The advances in molecular genetic testing and widespread use of biomarkers specific for genetic alterations have uncovered a wide phenotype diversity among soft tissue tumors with SMARCB1/INI1 deficiency. Recently, Yoshida et al. [16] described a distinct group of SMARCB1/INI1-deficient epithelioid neoplasms that occurred exclusively in superficial female vulvar region and demonstrated overlapping morphologic features but different immunohistochemical profiles with soft tissue myoepithelial tumors, referred to as myoepithelioma-like tumors of the vulvar region (MELTVRs). Most recently, Kinoshita et al. [17] reported on myxoepithelioid tumors with chordoid features (METCs), which were completely deficient in SMARCB1/INI1 expression and affected predominantly the inguinal region of female patients. METCs showed relatively uniform epithelioid to spindle-shaped cells with myxoid stroma and consistent immunoreactivity for brachyury, epithelial membrane antigen (EMA), and progesterone receptor (PR) and/or oestrogen receptor (ER), features that were equivalent to MELTVRTs [16,17]. It is worth noting that both MELTVRTs and METCs have relatively good prognosis, and studies have shown that almost all patients for whom outcome data were available were alive at the end of follow-up, which contrasts with the generally poor prognosis in patients with SMARCB1/INI1-deficient soft tissue tumors [16,17]. These data suggest that MELTVRTs together with METCs may belong to a distinct clinicopathologic subclass of SMARCB1/INI1-deficient soft tissue tumors, highlighting the importance of accurate diagnosis and classification of these tumors.

Because of their overlapping histologic, immunohistochemical, and molecular genetic features, the diagnosis and classification of soft tissue tumors with loss of SMARCB1/INI1 expression are often challenging without specific findings such as a preferential site, a common age, a panel of differential expression markers, a specific fusion gene, or a gene rearrangement.
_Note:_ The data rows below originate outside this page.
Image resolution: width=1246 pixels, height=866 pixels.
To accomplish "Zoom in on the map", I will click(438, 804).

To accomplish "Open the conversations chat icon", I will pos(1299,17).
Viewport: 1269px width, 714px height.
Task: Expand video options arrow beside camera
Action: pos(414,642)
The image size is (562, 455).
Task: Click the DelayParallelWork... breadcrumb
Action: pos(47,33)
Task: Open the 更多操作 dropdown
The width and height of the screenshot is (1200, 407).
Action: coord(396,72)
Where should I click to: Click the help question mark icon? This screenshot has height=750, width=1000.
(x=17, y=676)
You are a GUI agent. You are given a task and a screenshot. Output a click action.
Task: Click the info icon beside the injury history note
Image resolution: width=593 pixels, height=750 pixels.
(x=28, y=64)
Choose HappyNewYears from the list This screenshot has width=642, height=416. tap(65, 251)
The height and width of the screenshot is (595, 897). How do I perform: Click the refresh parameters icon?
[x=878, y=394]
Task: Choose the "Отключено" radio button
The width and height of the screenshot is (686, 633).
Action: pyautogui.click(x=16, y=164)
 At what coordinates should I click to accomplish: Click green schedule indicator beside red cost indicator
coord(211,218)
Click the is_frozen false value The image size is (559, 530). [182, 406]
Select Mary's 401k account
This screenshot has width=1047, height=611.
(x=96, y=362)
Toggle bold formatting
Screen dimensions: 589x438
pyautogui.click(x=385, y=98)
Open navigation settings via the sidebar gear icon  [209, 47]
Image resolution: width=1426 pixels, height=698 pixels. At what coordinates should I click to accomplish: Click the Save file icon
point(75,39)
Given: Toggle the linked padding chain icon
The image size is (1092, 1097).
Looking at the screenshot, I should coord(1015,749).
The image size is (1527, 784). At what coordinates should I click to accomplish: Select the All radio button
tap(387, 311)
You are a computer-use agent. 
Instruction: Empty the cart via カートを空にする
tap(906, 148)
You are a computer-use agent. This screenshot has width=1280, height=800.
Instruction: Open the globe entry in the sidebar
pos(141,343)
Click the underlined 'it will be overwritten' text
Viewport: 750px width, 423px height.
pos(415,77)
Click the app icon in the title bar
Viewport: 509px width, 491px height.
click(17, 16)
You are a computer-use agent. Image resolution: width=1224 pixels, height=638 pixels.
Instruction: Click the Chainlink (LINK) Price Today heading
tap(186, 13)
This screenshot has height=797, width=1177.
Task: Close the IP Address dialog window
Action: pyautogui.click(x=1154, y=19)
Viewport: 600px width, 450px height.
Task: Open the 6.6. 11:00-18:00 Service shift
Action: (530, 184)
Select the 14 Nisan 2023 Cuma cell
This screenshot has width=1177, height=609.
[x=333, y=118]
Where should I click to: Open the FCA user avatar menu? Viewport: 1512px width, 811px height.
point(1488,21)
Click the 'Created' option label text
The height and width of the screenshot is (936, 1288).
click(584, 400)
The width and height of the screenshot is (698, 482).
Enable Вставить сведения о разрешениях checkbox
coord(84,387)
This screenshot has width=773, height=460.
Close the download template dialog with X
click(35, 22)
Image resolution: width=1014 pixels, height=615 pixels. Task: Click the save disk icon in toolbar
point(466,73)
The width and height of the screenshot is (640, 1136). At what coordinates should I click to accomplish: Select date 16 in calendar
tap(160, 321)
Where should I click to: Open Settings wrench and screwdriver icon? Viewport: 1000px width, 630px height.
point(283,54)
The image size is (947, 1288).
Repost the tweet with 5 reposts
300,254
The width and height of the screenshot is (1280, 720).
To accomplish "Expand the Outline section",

Not infrequently, even after integrating these characteristics, a subset of cases remains difficult to definitively classify [3,15]. In this study, we report two unique cases of SMARCB1/INI1-deficient soft tissue neoplasm with epithelioid and myxoid features, which occurred in an unusual location (paratesticular region), and harbored SMARCB1 gene deletions by targeted next-generation sequencing (NGS) and fluorescence in-situ hybridization (FISH) analyses. The overall clinicopathologic profiles of the two cases made it difficult to classify them as one of the established categories of SMARCB1/INI1-deficient mesenchymal tumors. Our study further expands the clinicopathologic and molecular spectrum of SMARCB1/INI1-deficient epithelioid neoplasms and highlights the challenges to diagnose these tumors.